It’s August, which means it's back to school time. But most kids don’t want to admit that summer is almost over. You can trick them into waking up that school part of their brain, though! These five video games make you think, even while you're having fun.
Terraria is a 2D survival game in which the player starts with nothing and must mine, build, and craft in order to unlock awesome items, weapons, pets, and tools. It might sound similar to Minecraft, but Terraria offers far more variety and complexity than Minecraft.
Entertainment Software Rating Board (ESRB) rating: Terraria has an ESRB rating of T for teen (mostly based on maturity of content as opposed to complexity.)
My rating: I would recommend Terraria for kids 13 and up because of its complexity.
Pokemon Trading Card Game
Loads of kids love collecting Pokemon cards. But these cards are for more than show. There’s a very fun game associated with them in which players use strategy and their favorite Pokemon to defeat their opponents. The game also has an online version, which is free to download and play. It also has a great tutorial to introduce new players to the game.
ESRB rating: It boasts a modest ESRB rating of E for everyone.
My rating: I would recommend the game for players 10 and up (if your kid loves Pokemon, there’s no reason not to check it out, but there are quite a few rules).
The Stanley Parable is a very niche game I recently fell in love with. You play as a man named Stanley, who works in an office, and one day all of your co-workers disappear. It’s coated in intriguing themes of mystery, philosophy, and storytelling. It can be rather boring if you have a short attention span, but for anyone who loves storytelling as a concept, this game will give you a lot to think about.

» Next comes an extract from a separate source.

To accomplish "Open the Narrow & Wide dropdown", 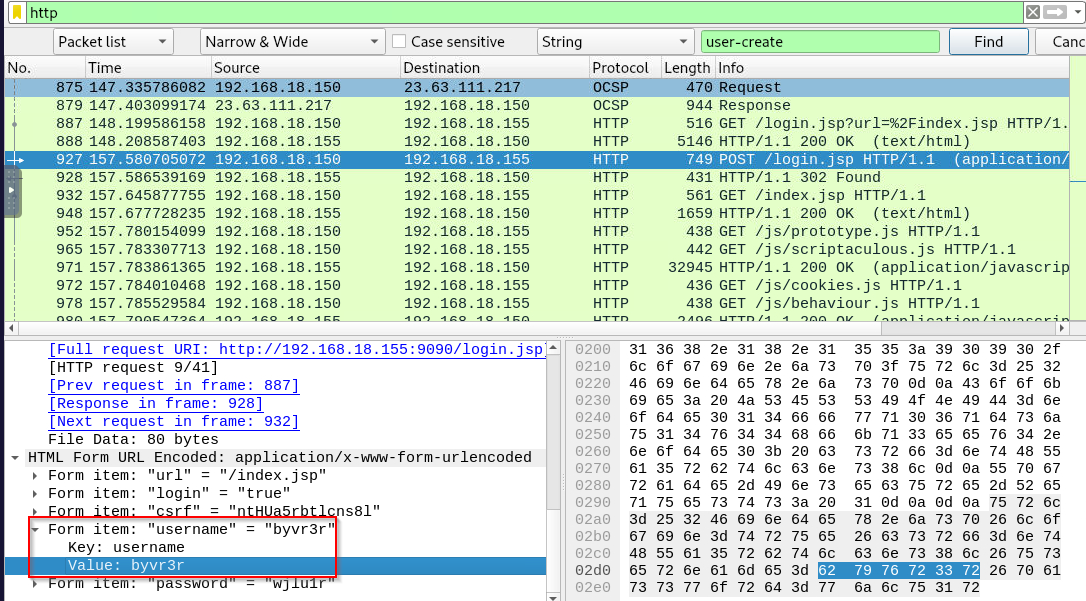I will pos(292,42).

ESRB rating: This game has not been rated by the ESRB.
My rating: I’d recommend this game for players ages 14 and up, but -- repeat -- it’s not a game for everyone.
Monument Valley 1 & 2
This series of mobile puzzle games is great for all ages and my top pick on this list for adults to get into themselves. The game involves simple controls, a unique art style, and creating level design and puzzles to solve.
ESRB rating: ESRB has rated it E for everyone, safe for junior and grandma alike.
My rating: I would recommend this game for players ages 8 and up, though some of the later levels may become difficult.
Portal 1 & 2
This is the only game series on the list I haven’t gotten around to playing myself, but its immense sales and reputation lend itself to the title of best puzzle game ever. The player must use a multitude of tools and objects to maneuver through a science lab, while observed by robotic overseers.
ESRB rating: ESRB gives it a rating of 10-plus for use of minor explosions and language.
My rating: I would say, given its complexity, players 13 and up would get the most enjoyment out of this game.
Mason Cohen is a 17-year-old game enthusiast living in Sag Harbor, N.Y. He will be a senior in high school this year.